Per strategic review, the first public release is a minimum lovable artifact focused on what other people can actually benefit from today. If you're reading this repository for the first time, read these five files and stop:
README.md(this file)THREAT_MODEL.md01-concepts.md— design principles + untrusted-content handling (the most broadly applicable idea)PRIOR_ART.md— with OWASP LLM Top 10 mappingLICENSE,CHANGELOG.md
The deeper-dive documents (02-protocol.md, 03-enforcement.md, 04-state-and-ops.md, 05-security-deepdive.md, 06-appendix-federation.md) are included in this repository but marked as reference implementation detail. They are most useful to OpenClaw plugin authors or readers who want to see the full internal spec; casual readers should start with the five files above and dip into the deeper dives as specific questions arise.
Rationale: the broadly reusable contribution is the design pattern (plugin-boundary discipline, untrusted-tag preservation through distillation, three-path trust-tier elevation), not the exact OpenClaw plumbing. Leading with the pattern lets more readers extract value without wading through implementation specifics tied to one runtime.

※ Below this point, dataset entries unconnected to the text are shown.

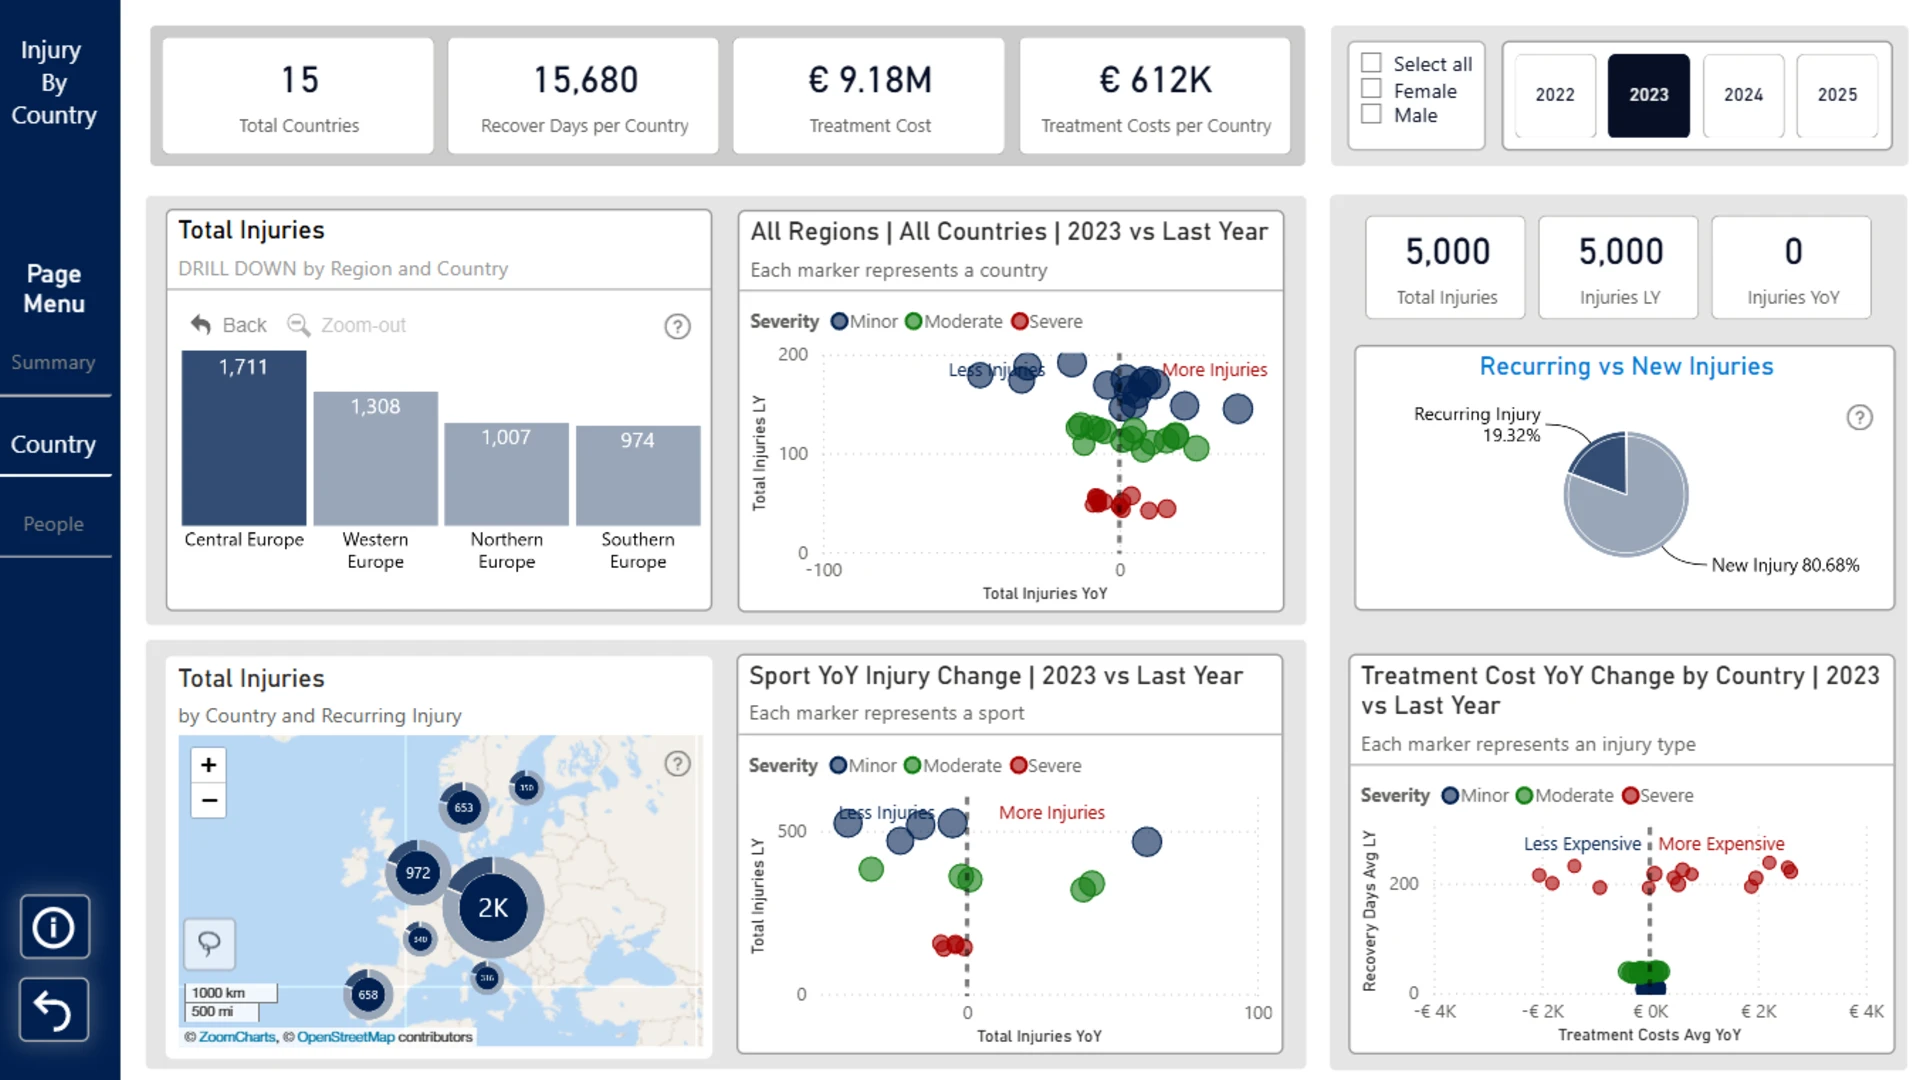Click the info icon in sidebar
The image size is (1920, 1080).
coord(54,927)
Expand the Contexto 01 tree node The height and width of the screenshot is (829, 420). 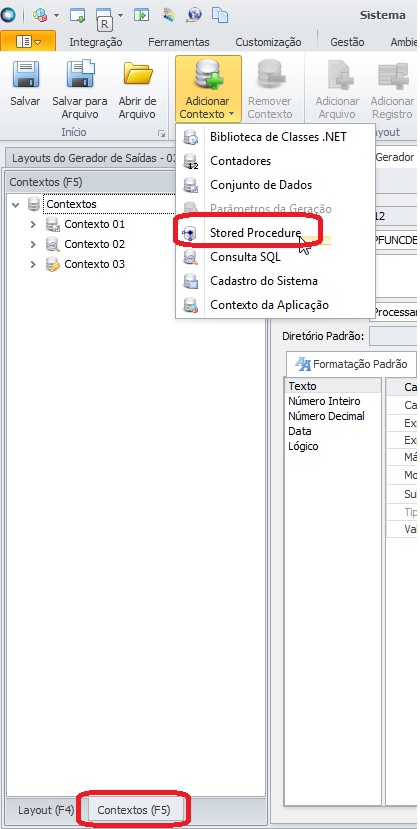pos(33,224)
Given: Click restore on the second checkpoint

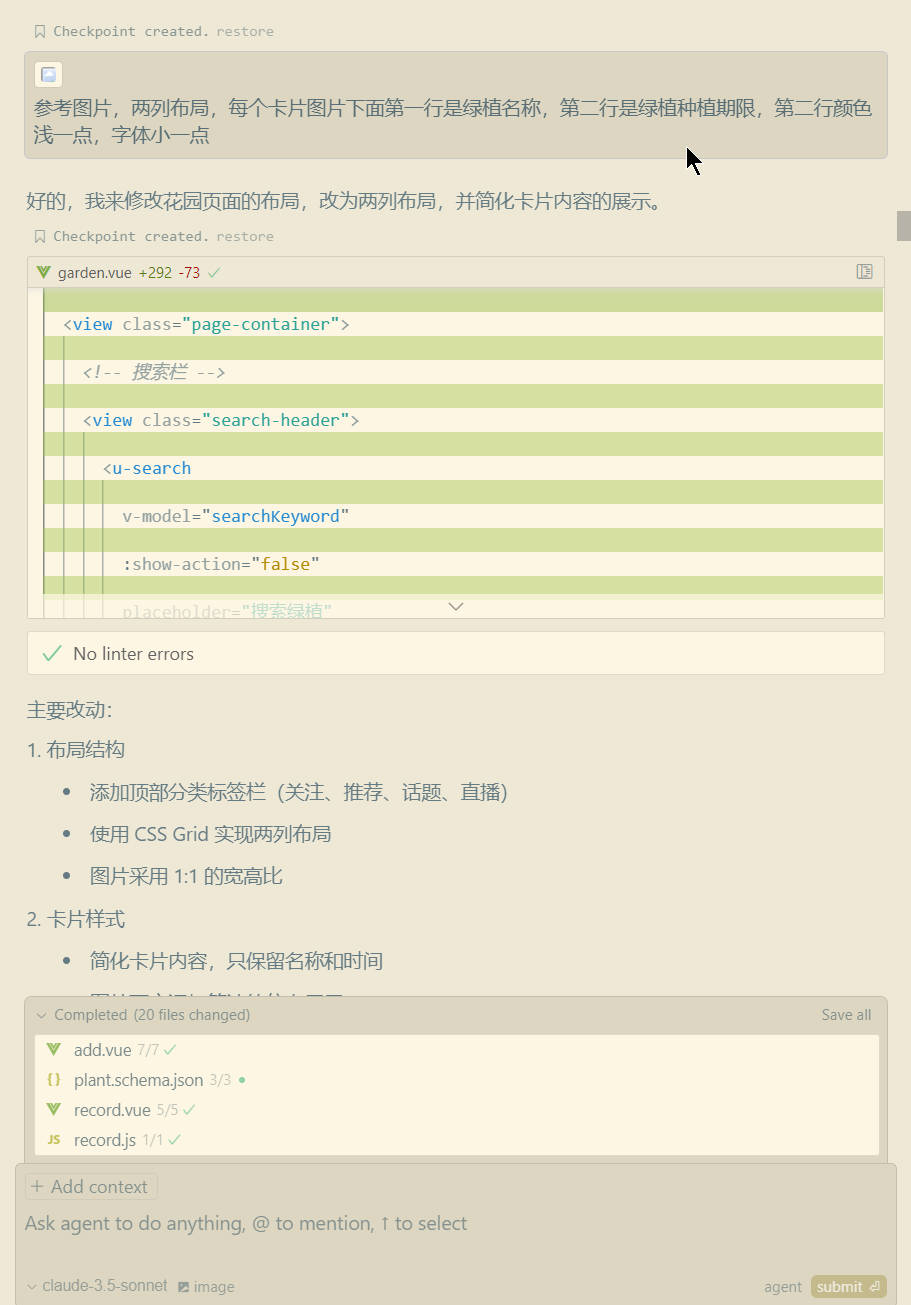Looking at the screenshot, I should pyautogui.click(x=245, y=236).
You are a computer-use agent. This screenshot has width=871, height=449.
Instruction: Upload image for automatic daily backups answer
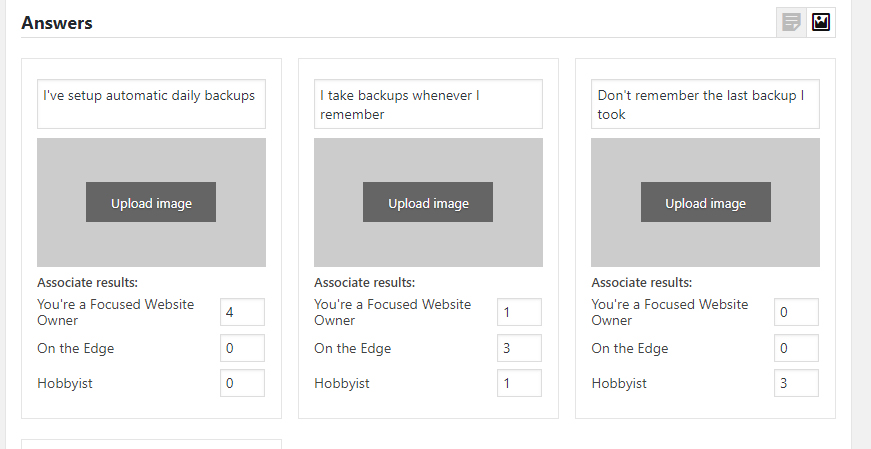151,202
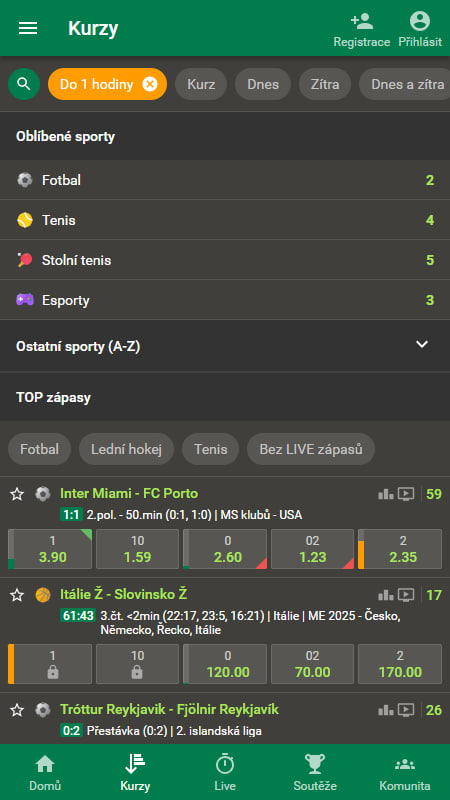This screenshot has height=800, width=450.
Task: Open the Registrace add-user icon
Action: 362,21
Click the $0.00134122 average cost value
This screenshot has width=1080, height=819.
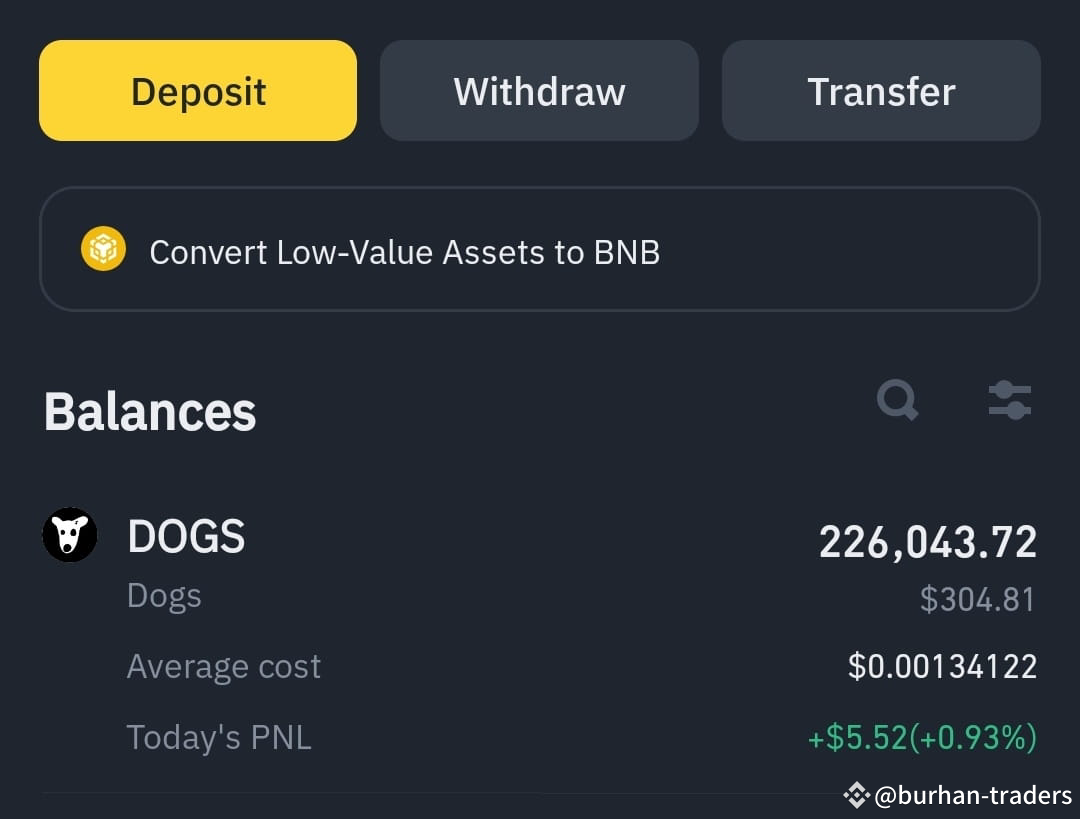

All 10 files ship as canonical v1.0.0 content. This table is the complete index; use it to jump to a specific topic after the first read.
| # | Document | What it covers |
|---|---|---|
| 0 | THREAT_MODEL.md |
Read first. Adversaries in and out of scope, residual risks, posture guidance. |
| 1 | 01-concepts.md |
Design principles, two-brain architecture, untrusted content handling. The mental model. |
| 2 | 02-protocol.md |
Message envelope, Hybrid brain, fast path, versioning. The wire-level protocol. |
| 3 | 03-enforcement.md |
Plugin-layer enforcement, OpenClaw runtime substrate. The code-vs-prompt boundary. |
| 4 | 04-state-and-ops.md |
State files, locking, error handling, cost/latency, implementation checklist. The ops story. |
| 5 | 05-security-deepdive.md |
Personality Gate, trust tiers, approval workflows, open questions. |
| 6 | 06-appendix-federation.md |
Speculative. Federation brain as an experimental alternative. Not part of v1.0 shipping path. |
| — | trust-gate-plugin.md |
Plugin reference for the OSS enforcement plugin. Hook registrations, tier resolution, identity-snapshot file formats, config knobs, operational notes. Reflects the running implementation; pairs with 03-enforcement.md and 05-security-deepdive.md. |
| — | PRIOR_ART.md |
Antecedents in multi-agent orchestration + LLM security. OWASP LLM Top 10 mapping. |
| — | CHANGELOG.md |
Published-version changes. |
Section numbers (§X.Y) inside the subdocs refer to sections that may live in a different subdoc in this split. The section numbers are preserved from the internal monolithic spec for traceability; search any subdoc for the literal header (e.g., ## 2.4 or ### 7.3) to locate it.
Authoritative anchor: the section number is the identifier. The file a section lives in can change across revisions.
See LICENSE (Apache-2.0). If you adopt patterns from this spec, cite both this document and the underlying prior art; see PRIOR_ART.md.